▸ Instructions for the task
Reproduce each line of the material exactly as it reads.

▸ Data shown
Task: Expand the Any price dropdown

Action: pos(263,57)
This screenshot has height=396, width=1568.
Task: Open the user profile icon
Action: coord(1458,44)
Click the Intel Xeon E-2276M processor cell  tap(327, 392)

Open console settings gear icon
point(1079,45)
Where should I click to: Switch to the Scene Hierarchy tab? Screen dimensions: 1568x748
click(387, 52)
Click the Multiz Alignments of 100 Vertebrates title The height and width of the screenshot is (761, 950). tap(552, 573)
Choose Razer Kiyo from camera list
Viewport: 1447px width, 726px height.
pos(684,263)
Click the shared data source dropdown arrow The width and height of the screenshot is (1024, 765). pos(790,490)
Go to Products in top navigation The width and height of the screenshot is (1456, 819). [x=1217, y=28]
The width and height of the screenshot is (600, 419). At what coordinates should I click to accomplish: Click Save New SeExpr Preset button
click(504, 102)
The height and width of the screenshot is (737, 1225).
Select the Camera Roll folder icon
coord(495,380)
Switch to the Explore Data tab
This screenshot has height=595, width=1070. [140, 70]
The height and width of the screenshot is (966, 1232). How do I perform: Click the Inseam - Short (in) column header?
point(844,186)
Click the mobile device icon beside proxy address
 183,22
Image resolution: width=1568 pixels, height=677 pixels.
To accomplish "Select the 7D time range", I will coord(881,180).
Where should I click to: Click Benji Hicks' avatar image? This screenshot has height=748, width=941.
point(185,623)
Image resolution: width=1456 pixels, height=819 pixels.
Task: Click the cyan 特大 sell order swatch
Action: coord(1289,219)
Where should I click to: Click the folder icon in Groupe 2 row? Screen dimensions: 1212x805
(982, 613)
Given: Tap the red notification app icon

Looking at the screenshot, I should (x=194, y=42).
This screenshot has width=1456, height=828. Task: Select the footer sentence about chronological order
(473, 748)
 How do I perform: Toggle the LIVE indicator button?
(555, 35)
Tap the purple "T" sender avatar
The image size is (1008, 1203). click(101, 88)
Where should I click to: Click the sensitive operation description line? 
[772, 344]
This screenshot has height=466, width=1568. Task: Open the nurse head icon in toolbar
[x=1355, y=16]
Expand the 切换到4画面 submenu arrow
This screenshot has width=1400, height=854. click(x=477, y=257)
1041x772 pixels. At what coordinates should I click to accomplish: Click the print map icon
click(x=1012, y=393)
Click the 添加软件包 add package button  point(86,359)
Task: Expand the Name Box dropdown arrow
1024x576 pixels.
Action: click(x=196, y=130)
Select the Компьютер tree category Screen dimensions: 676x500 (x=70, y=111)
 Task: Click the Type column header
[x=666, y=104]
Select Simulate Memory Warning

▸ Answer to this exercise
Task: Expand the Any price dropdown

Action: pos(263,57)
This screenshot has height=396, width=1568.
Task: Open the user profile icon
Action: coord(1458,44)
Click the Intel Xeon E-2276M processor cell  tap(327, 392)

Open console settings gear icon
point(1079,45)
Where should I click to: Switch to the Scene Hierarchy tab? Screen dimensions: 1568x748
click(387, 52)
Click the Multiz Alignments of 100 Vertebrates title The height and width of the screenshot is (761, 950). tap(552, 573)
Choose Razer Kiyo from camera list
Viewport: 1447px width, 726px height.
pos(684,263)
Click the shared data source dropdown arrow The width and height of the screenshot is (1024, 765). pos(790,490)
Go to Products in top navigation The width and height of the screenshot is (1456, 819). [x=1217, y=28]
The width and height of the screenshot is (600, 419). At what coordinates should I click to accomplish: Click Save New SeExpr Preset button
click(504, 102)
The height and width of the screenshot is (737, 1225).
Select the Camera Roll folder icon
coord(495,380)
Switch to the Explore Data tab
This screenshot has height=595, width=1070. [140, 70]
The height and width of the screenshot is (966, 1232). How do I perform: Click the Inseam - Short (in) column header?
point(844,186)
Click the mobile device icon beside proxy address
 183,22
Image resolution: width=1568 pixels, height=677 pixels.
To accomplish "Select the 7D time range", I will coord(881,180).
Where should I click to: Click Benji Hicks' avatar image? This screenshot has height=748, width=941.
point(185,623)
Image resolution: width=1456 pixels, height=819 pixels.
Task: Click the cyan 特大 sell order swatch
Action: coord(1289,219)
Where should I click to: Click the folder icon in Groupe 2 row? Screen dimensions: 1212x805
(982, 613)
Given: Tap the red notification app icon

Looking at the screenshot, I should (x=194, y=42).
This screenshot has width=1456, height=828. Task: Select the footer sentence about chronological order
(473, 748)
 How do I perform: Toggle the LIVE indicator button?
(555, 35)
Tap the purple "T" sender avatar
The image size is (1008, 1203). click(101, 88)
Where should I click to: Click the sensitive operation description line? 
[772, 344]
This screenshot has height=466, width=1568. Task: Open the nurse head icon in toolbar
[x=1355, y=16]
Expand the 切换到4画面 submenu arrow
This screenshot has width=1400, height=854. click(x=477, y=257)
1041x772 pixels. At what coordinates should I click to accomplish: Click the print map icon
click(x=1012, y=393)
Click the 添加软件包 add package button  point(86,359)
Task: Expand the Name Box dropdown arrow
1024x576 pixels.
Action: click(x=196, y=130)
Select the Компьютер tree category Screen dimensions: 676x500 (x=70, y=111)
 Task: Click the Type column header
[x=666, y=104]
Select Simulate Memory Warning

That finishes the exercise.